Die wirtschaftliche Ausplünderung der Juden geht weiter, das heißt sie geht ihrem Ende entgegen, denn schon jetzt sind nur noch winzige Reste des jüdischen Vermögens vorhanden. Den jüdischen Wohlfahrtsinstitutionen wird das Arbeiten außerordentlich erschwert. Soweit die den jüdischen Gemeinden gehörenden Häuser noch nicht beschlagnahmt sind, gehen sie nach und nach in den Besitz des Staates und der Städte über. So wurde z. B., wie die „Leipziger Neuesten Nachrichten“ Mitte Januar meldeten, das israelitische Krankenhaus in Leipzig von der Stadt übernommen und in ein städtisches Hospital verwandelt. Die jüdischen Kranken mußten abtransportiert werden. Die jüdischen Schulgebäude in Berlin sind bereits im Oktober beschlagnahmt worden, man hat Evakuierte aus dem Rheinland darin untergebracht.

Auch aus ihren privaten Wohnungen werden die Juden entfernt, ohne daß sie eine Möglichkeit sähen, anderwärts Quartier zu finden.

Hamburg: Eine jüdische, alteingesessene Familie, Mann 66, Frau 64 Jahre alt, vermögend gewesen, besitzt seit 14 Jahren eine große Wohnung. Der Hauswirt kündigte ihnen am 1. März 1940 zum 31. März 1940, entgegen den Kontraktbestimmungen ohne Begründung. Sie können keine neue Wohnung bekommen. In der Familie wohnt seit vielen Jahren ein 77jähriger Verwandter. Ihn trifft also das gleiche Schicksal.

Sachsen: Einer jüdischen Familie ist die Wohnung zum 1. April 1940 durch den Hauswirt ohne Angabe von Gründen gekündigt worden. Eine neue Wohnung ist nicht zu erhalten. Der Mann ist kein Jude, nur die Frau ist Jüdin. Er, ein Ausländer, bekam zur Weimarer Zeit die deutsche Staatsbürgerschaft. Das Dritte Reich hat ihn vor einigen Monaten ausgebürgert. Die Frau ist 40, der Mann 45 Jahre alt.
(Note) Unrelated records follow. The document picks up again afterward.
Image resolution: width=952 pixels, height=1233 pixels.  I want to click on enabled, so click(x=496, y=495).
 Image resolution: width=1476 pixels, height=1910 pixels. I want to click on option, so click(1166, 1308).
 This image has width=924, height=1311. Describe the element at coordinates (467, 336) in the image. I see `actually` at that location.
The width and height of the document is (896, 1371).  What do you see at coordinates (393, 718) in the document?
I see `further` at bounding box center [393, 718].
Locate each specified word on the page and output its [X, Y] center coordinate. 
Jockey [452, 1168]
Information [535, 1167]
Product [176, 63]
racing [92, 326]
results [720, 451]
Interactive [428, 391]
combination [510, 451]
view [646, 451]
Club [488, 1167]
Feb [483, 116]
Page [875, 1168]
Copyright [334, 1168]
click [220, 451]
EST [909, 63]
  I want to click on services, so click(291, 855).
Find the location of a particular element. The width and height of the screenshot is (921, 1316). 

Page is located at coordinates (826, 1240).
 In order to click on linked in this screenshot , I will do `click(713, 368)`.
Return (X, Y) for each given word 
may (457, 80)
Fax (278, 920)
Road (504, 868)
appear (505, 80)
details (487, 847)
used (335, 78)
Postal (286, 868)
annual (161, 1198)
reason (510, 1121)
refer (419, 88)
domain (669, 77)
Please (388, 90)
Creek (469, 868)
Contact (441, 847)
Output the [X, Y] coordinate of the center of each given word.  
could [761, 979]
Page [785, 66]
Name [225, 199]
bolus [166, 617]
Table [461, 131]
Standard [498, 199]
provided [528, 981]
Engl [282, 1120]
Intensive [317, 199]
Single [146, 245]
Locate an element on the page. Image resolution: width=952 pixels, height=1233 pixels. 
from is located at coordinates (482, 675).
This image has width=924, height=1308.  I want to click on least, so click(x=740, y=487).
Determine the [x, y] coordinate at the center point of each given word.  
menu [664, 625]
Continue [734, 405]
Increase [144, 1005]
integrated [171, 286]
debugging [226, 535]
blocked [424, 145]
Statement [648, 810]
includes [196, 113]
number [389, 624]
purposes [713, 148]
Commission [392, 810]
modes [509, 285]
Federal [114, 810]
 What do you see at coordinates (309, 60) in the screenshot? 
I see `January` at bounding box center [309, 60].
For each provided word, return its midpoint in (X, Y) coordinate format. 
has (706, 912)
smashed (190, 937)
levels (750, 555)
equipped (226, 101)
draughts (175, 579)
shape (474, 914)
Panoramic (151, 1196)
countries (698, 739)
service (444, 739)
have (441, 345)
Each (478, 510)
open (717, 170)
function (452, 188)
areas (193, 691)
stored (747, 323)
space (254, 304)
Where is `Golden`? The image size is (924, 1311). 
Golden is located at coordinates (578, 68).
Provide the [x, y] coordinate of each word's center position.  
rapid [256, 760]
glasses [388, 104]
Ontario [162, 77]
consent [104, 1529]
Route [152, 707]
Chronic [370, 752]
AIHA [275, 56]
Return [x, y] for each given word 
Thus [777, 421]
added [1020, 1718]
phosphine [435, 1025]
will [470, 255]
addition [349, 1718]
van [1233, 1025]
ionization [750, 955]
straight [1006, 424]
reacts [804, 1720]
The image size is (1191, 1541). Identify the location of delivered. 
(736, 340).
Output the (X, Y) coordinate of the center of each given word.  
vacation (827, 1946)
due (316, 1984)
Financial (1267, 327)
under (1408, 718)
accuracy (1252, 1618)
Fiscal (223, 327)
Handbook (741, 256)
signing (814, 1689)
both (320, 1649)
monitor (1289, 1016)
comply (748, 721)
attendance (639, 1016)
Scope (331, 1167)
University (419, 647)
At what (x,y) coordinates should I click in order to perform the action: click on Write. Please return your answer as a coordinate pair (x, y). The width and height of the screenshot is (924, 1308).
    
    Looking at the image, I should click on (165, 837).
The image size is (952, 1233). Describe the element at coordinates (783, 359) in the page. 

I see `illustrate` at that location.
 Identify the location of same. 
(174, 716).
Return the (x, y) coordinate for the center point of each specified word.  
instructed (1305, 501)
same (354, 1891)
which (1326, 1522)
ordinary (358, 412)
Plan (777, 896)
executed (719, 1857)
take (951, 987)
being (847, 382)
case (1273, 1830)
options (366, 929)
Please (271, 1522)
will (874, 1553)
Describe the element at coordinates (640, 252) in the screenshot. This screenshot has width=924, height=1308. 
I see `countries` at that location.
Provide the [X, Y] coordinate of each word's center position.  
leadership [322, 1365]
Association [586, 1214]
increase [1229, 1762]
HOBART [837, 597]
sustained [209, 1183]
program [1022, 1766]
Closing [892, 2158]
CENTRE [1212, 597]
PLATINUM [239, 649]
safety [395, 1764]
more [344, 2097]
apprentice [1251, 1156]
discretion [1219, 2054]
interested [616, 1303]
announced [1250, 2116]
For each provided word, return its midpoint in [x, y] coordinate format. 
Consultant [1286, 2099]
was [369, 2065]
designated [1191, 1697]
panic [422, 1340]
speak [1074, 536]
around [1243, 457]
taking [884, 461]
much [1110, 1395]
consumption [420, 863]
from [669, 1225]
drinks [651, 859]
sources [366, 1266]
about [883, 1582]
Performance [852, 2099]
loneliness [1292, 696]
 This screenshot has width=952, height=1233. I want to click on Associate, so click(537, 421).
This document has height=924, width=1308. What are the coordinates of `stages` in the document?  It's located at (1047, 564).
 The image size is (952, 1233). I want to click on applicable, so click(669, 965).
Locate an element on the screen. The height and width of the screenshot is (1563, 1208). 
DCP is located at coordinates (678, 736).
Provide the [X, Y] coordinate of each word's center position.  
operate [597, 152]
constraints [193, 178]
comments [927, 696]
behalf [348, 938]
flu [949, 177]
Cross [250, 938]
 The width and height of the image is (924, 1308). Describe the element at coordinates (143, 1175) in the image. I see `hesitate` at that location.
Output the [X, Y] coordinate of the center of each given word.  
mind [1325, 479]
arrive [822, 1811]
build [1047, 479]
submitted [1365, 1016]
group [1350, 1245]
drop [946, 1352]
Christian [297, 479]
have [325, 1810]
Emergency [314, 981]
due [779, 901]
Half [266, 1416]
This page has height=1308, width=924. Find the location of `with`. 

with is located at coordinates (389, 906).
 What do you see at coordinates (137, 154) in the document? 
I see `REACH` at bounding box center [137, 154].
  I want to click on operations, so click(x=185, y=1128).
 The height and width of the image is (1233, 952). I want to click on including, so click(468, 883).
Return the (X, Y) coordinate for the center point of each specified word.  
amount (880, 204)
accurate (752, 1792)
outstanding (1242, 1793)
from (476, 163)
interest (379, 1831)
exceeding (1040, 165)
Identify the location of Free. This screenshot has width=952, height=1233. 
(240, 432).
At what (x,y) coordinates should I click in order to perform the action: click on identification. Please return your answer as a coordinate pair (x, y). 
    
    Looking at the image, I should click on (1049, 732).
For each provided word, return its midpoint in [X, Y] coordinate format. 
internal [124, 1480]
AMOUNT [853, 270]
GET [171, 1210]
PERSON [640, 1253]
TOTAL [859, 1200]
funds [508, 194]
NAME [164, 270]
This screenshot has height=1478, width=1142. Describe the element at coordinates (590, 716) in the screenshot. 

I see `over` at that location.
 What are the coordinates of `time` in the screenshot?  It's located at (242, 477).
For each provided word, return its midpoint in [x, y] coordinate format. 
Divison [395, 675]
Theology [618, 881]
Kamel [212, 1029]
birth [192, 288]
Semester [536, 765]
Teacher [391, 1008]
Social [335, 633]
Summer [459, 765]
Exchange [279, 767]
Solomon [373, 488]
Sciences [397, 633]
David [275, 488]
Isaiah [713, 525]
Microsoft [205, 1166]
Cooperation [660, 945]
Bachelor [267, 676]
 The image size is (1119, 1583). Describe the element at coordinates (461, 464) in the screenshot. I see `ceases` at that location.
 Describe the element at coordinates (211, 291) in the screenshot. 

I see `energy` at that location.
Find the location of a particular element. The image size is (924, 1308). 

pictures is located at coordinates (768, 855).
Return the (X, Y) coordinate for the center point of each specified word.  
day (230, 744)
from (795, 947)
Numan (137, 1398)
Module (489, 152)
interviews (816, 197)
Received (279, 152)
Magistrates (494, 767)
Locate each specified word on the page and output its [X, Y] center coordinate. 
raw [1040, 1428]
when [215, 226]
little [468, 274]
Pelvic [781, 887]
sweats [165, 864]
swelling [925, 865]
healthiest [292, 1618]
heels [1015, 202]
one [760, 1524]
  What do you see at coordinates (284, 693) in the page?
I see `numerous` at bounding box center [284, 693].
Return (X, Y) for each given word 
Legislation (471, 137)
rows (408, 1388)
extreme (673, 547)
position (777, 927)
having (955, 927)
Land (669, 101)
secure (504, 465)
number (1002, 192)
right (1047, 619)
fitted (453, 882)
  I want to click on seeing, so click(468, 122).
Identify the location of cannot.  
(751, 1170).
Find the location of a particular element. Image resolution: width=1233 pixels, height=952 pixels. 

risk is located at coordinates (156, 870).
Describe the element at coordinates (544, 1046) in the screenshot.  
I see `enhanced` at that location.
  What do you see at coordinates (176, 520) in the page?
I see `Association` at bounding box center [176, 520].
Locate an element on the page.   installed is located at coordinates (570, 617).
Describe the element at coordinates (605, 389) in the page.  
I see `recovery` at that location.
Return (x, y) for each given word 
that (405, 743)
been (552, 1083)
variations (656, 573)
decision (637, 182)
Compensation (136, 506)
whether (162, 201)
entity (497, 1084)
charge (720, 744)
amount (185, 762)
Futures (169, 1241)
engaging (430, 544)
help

Wenn einige wenige Juden bisher dem Ärgsten entgehen konnten, so danken sie das dem Umstand, daß der deutsche Antisemitismus eben nicht echt, sondern von der Partei künstlich aufgezogen ist. Ein kleines Beispiel dafür gibt der folgende Bericht: Mitteldeutschland: In einer großen Maschinenfabrik in X. arbeiteten seit langem einige jüdische Ingenieure, die ihre Stellung behalten konnten, weil sie infolge ihrer Spezial-kenntnisse im Einvernehmen mit der deutschen Arbeitsfront als Angestellte anerkannt worden waren. Bei den Pogromen vom November 1938 blieben auch ihre Wohnungen vom „Ausbruch des Volkszornes“ verschont. Aber schließlich legte sich die Partei ins Mittel und verlangte, daß man eine „Lösung“ finden müsse. Der Betriebsführer fand sie auf folgende Weise: er erklärte, daß man den arischen Ingenieuren nicht mehr länger zumuten könne, mit den jüdischen Kollegen zusammenzuarbeiten - und mietete für diese besondere Büroräume, wo sie ungestört weiter für den Betrieb tätig sind.